Tuesday, January 4, 2011


My sister was blogging about parenting and trying to help her daughter remember this bad thing she'd done in order to never do in again. She realized that she was feeling vindictive and that that was not a good was to enact consequences of actions. The following story came to mind while reading it.

One time, Arrowhead was having a science fair of something in the old gym (now library). I was probably 4 and was there with mom, whom I think was helping out. One of he experiments was using sugar cubes and I wanted one and they did have a whole box of them so, when no one was looking I took one and put it in my lunch bag to eat later with lunch at my friends house where I was going for a play date after the fair.
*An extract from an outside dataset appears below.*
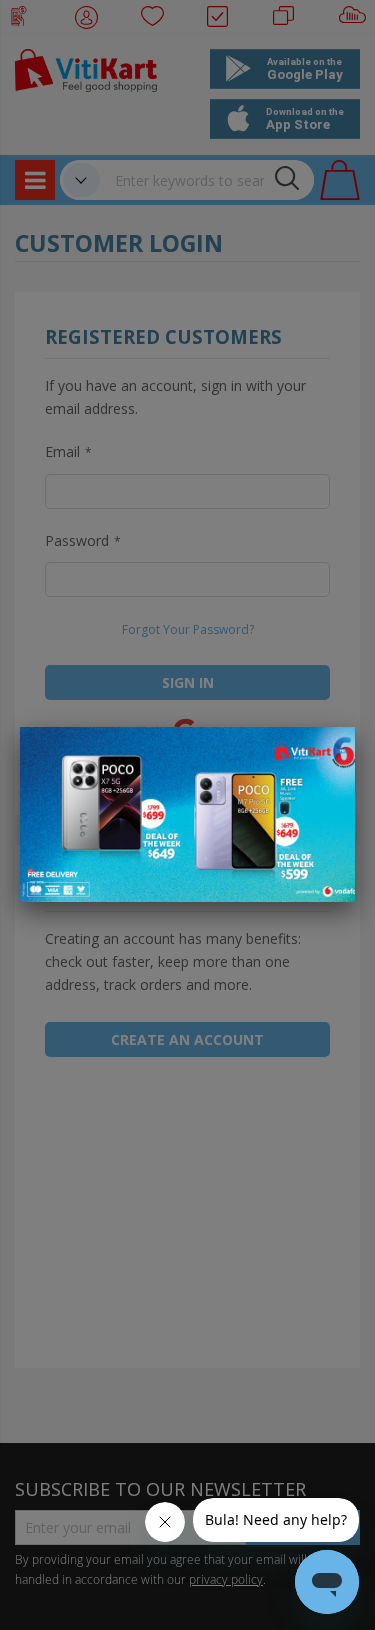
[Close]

While driving to the play date, mom asked what I had for lunch (I don't know why, intuition I guess) and I, always a terrible liar, showed her and so we talked about it, turned around the car and mom had me take it back, admit fault, and apologize. I don't know if she was intended for me to have a landmark epic experience or if she was just helping without the necessary steps in the repentance process, but I think many people look back on similar experiences and want to help their own learning loved ones have similar ones. But I think you are right, it's not something vindictive, nor can it be forced. You just have to help them understand it was a bad thing and help them through the repentance process I love and firm kindness and hope that it sticks.

I'm sure that's the reason behind most spankings, but if spanking out of anger and not out of love, you are reinforcing anger and retaliation and not change and love.